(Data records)

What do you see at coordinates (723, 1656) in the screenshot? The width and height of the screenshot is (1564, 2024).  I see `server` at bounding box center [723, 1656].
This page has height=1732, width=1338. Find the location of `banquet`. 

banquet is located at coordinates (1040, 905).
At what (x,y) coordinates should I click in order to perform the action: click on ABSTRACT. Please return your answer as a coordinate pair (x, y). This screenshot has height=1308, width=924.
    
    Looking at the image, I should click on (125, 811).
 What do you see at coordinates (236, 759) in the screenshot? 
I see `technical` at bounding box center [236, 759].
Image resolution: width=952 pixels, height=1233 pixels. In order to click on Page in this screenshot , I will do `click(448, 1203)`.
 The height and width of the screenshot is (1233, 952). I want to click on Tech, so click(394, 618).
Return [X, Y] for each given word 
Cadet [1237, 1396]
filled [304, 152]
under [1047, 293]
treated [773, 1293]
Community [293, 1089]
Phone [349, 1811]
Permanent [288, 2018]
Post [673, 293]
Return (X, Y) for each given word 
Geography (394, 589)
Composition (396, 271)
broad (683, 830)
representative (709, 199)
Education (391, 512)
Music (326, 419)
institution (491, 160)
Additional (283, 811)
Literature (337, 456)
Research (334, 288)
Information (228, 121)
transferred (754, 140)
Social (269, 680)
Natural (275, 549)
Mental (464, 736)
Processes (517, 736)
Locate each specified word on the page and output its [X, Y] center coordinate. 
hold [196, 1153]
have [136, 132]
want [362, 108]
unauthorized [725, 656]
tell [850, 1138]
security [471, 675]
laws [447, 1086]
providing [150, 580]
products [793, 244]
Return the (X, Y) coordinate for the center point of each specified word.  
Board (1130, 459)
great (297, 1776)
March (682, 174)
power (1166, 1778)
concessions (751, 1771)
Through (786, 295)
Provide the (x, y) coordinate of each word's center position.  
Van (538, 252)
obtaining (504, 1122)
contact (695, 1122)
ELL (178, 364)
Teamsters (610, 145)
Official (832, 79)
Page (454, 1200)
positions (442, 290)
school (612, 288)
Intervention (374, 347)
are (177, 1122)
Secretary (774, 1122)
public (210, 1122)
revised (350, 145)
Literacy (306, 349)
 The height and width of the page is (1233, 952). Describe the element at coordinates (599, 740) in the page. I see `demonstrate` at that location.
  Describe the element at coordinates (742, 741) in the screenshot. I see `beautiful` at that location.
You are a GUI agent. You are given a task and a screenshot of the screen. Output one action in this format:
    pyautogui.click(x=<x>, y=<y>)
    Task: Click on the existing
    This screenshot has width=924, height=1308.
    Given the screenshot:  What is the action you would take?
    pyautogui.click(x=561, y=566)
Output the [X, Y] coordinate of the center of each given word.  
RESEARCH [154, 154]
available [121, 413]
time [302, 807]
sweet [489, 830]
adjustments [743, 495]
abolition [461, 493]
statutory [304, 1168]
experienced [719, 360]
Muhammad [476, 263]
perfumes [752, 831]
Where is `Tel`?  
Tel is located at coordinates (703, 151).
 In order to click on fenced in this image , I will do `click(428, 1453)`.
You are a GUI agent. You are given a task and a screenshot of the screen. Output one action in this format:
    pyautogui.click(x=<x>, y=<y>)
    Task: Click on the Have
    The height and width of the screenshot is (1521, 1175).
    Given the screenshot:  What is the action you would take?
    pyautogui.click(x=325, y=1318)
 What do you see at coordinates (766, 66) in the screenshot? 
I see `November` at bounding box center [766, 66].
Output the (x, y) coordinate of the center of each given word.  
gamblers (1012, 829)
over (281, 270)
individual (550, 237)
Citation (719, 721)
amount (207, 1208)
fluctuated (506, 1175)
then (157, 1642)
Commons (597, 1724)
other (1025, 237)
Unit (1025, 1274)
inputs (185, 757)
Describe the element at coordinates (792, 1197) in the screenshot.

--- GIVEN TASK ---
Which lines of the records contain the string "height"? List every one of them, copying each line in full.

--- FULL SOLUTION ---
What do you see at coordinates (723, 1656) in the screenshot? The width and height of the screenshot is (1564, 2024).  I see `server` at bounding box center [723, 1656].
This page has height=1732, width=1338. Find the location of `banquet`. 
At what (x,y) coordinates should I click in order to perform the action: click on ABSTRACT. Please return your answer as a coordinate pair (x, y). This screenshot has height=1308, width=924.
Image resolution: width=952 pixels, height=1233 pixels. In order to click on Page in this screenshot , I will do `click(448, 1203)`.
 The height and width of the screenshot is (1233, 952). I want to click on Tech, so click(394, 618).
 The height and width of the page is (1233, 952). Describe the element at coordinates (599, 740) in the page. I see `demonstrate` at that location.
    This screenshot has width=924, height=1308.
    The height and width of the screenshot is (1521, 1175).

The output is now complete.